# About this exercise
What is needed is a word-for-word copy of the listing below, without pictures.

# Data to examine
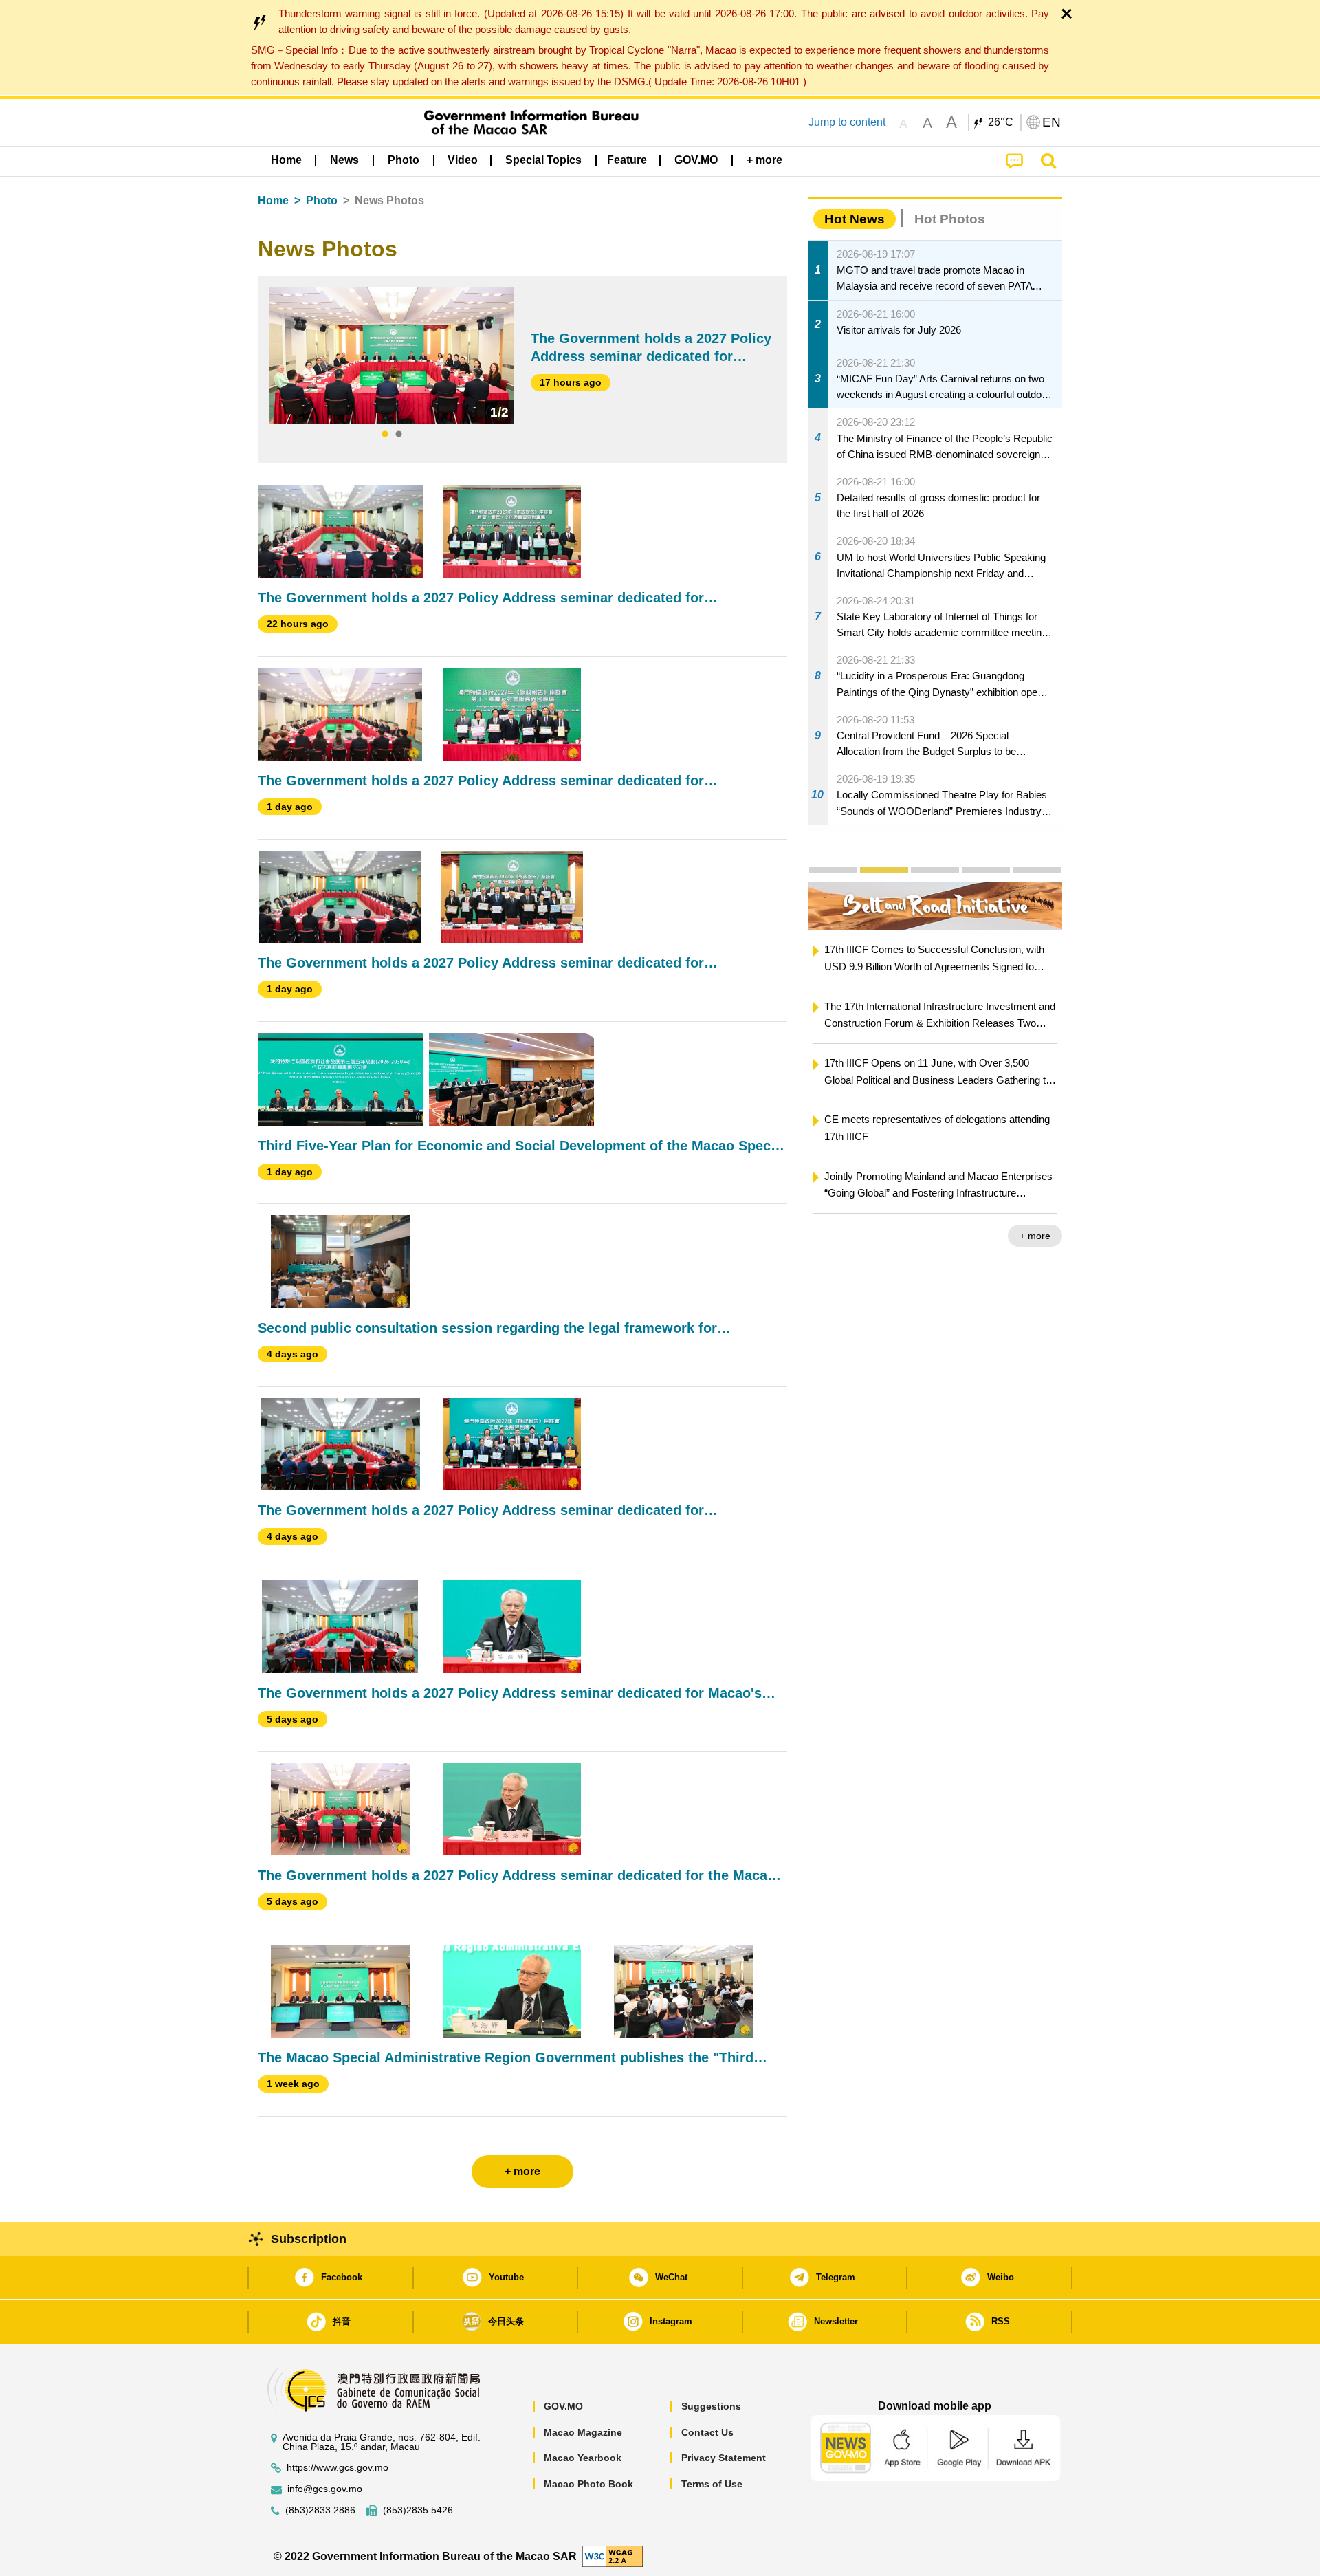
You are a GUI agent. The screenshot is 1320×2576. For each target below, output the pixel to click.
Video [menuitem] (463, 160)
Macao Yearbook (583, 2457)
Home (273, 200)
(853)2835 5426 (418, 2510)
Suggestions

# Solution to the exercise
You are a GUI agent. The screenshot is 1320×2576. For each target below, output the pixel to click.
Video [menuitem] (463, 160)
Macao Yearbook (583, 2457)
Home (273, 200)
(853)2835 5426 (418, 2510)
Suggestions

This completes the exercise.